Die Bezeichnung entstand während der Bauarbeiten, da die Strecke hier durch einen Talkessel führte.

13 km - Klostertal

Ist der Abschnitt zwischen Kesselchen und Karussell. Im 14. Jahrhundert gab es hier einen Johanniter-Orden. Im 18 Jahrhundert wohnte dort ein Einsiedlermönch, der Hilfsbedürftigen zur Seite stand.

13 km - Steilstrecke

Die Steilstrecke, die bei gleichnamigem Streckenabschnitt geradaus durch den Wald führen würde, wurde ursprünglich für Automobiltests gebaut. Bis zu  27 % Steigung waren damals für Fahrzeuge richtige Härtetests, es sollen sich sogar welche rückwärts überschlagen haben. Die gut erhaltene Steilstrecke, die heute nicht mehr befahren wird, überqueren Besucher, die zum Caracciola-Karussell gehen.

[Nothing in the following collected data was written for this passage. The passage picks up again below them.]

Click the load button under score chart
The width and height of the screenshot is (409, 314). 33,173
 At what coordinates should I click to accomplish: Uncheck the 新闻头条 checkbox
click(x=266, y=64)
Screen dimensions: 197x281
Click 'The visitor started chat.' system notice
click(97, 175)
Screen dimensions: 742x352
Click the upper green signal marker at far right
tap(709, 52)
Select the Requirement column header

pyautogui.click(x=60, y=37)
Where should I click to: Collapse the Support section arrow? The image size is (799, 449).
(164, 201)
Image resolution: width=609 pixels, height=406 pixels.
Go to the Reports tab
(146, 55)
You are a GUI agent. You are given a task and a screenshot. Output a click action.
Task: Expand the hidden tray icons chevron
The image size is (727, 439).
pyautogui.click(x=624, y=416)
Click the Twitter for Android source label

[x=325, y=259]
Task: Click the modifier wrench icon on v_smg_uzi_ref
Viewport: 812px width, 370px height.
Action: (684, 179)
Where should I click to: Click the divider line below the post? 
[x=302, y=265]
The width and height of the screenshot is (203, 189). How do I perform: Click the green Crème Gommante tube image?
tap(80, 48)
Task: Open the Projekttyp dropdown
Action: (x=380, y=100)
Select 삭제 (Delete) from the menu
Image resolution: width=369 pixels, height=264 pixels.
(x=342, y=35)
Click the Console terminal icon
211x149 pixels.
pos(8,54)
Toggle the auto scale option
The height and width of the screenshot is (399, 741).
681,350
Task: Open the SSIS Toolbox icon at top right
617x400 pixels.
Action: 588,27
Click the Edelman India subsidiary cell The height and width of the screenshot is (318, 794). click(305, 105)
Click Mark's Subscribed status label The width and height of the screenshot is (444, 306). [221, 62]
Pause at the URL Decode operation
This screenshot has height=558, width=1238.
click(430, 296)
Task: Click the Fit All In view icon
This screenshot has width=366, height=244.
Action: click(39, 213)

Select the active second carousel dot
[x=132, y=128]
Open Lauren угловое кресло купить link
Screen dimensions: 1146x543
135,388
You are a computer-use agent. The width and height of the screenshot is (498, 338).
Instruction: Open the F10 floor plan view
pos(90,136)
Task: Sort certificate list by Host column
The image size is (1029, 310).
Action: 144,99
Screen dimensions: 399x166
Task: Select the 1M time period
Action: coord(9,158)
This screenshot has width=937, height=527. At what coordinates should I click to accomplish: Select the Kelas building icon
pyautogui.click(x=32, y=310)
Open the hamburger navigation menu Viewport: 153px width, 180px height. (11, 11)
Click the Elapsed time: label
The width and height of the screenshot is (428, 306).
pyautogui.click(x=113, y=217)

13 - 14 km - Carraciola-Karussell

Ein Steilwand-Kreisel als Bestandteil der Strecke, der 1932 betoniert wurde. Benannt wurde es nach dem berühmten Rennfahrer Rudolf Caracciola (1901-1959).

14 - 15 km - Hohe Acht

In der Nähe der Rennstrecke steht der gleichnamige Berg. Mit 746 Metern ist er der höchste Punkt der Eifel.

15 km - Hedwigshöhe

Benannt nach dem Vornamen der Ehefrau von Landrat Dr. Creutz, dem geistigen Urvater des Nürburgrings. Sie genoss dort die Aussicht, während ihr Mann auf der Baustelle war.

15 km - Wippermann

Benannt nach dem Auf- und Abwippen in diesem Streckenabschnitt, besonders vor dessen Entschärfung.

15 - 16 km - Eschbach

Namensgeber sind ein gleichnamiger Bach und der Ort Herresbach-Eschbach. Ursprünglich standen dort zudem viele Eschen.

16 km - Brünnchen

Ein Quellgebiet. Von hier aus führten um die Jahrhundertwende Bewässerungsleitungen in die Gemeinde Herschbroich.

17 km - Pflanzgarten

Hier befanden sich Gärten und Anbaufelder der Grafen von Nürburg.

18 km - Schwalbenschwanz

Die Planungsingenieure erfanden diesen Namen. Aus der Vogelperspektive sieht dieser Abschnitt wie das Ende eines Schwalbenschwanzes aus.

18 - 19 km - Galgenkopf

Hier war die ehemalige Richtstätte der Grafen von Nürburg und der Galgen an dem öffentliche Hinrichtungen vollzogen wurden.

19 - 20 km - Döttinger Höhe

Benannt nach der nahen Ortschaft Döttingen.